● **DATA**
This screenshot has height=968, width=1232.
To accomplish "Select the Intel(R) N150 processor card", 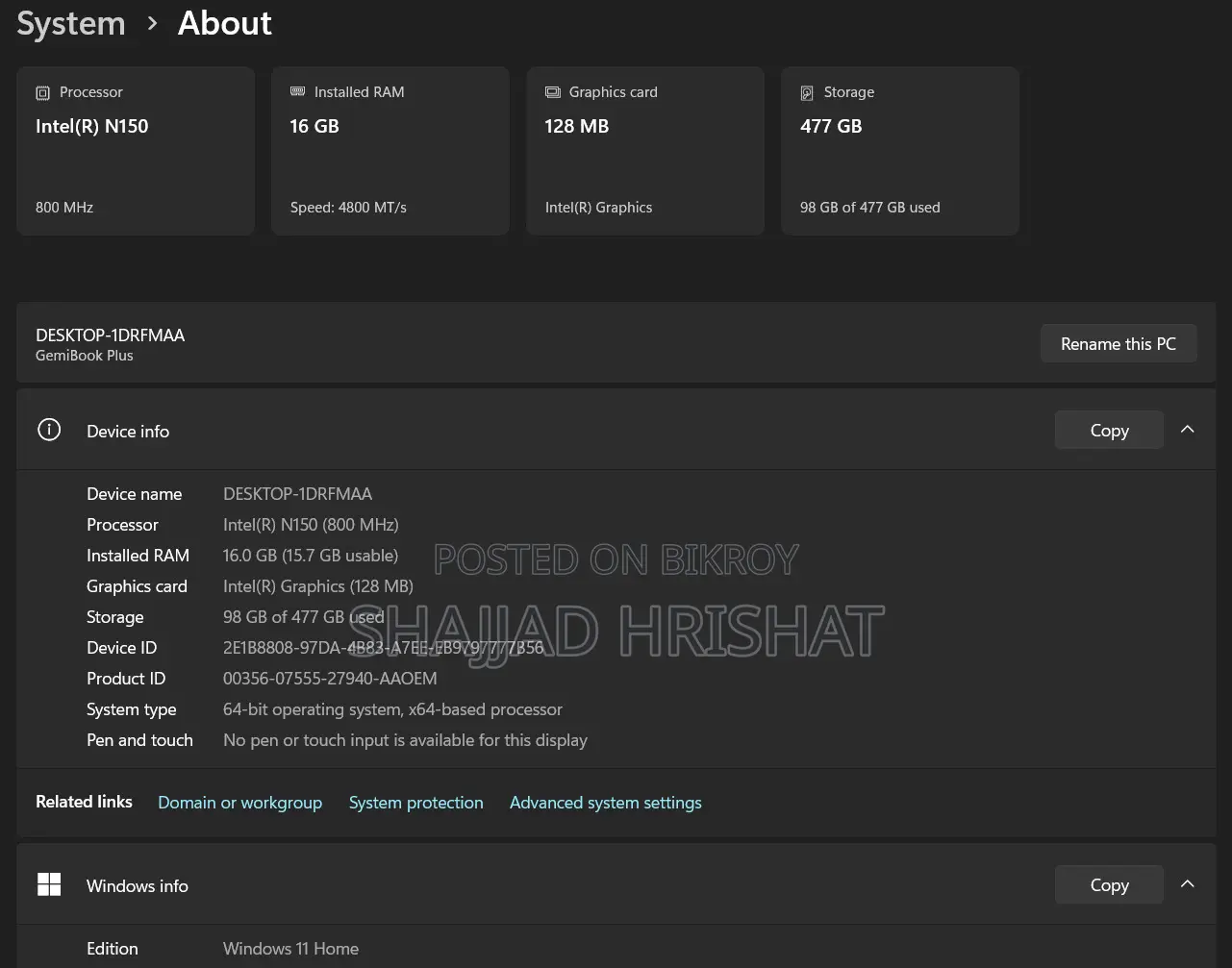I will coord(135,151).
--
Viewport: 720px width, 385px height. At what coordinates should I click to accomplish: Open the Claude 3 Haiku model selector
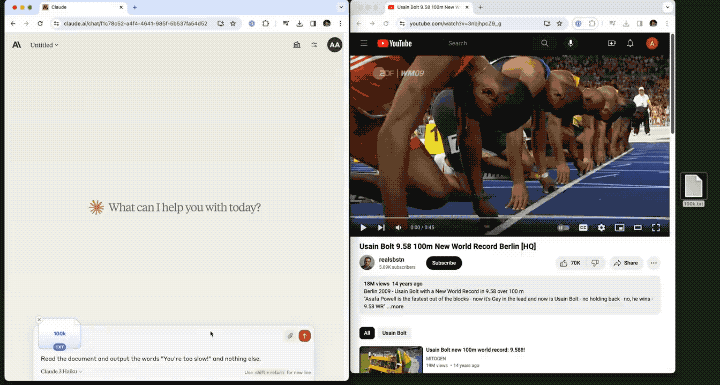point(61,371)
* * *
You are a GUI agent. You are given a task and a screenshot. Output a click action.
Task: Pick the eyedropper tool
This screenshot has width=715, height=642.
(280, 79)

● **YOUR INSTRUCTIONS**
Output the records starting at the line containing "Viewport: 720px width, 385px" and ending at the line containing "point(61,371)" as a two-column CSV with the headers text and answer, one row per record, with each value in a single quoted field and line breaks replaced by spaces. Leave the pictures out.

● **REPLY TO THE EXERCISE**
text,answer
"Viewport: 720px width, 385px height. At what coordinates should I click to accomplish: Open the Claude 3 Haiku model selector","point(61,371)"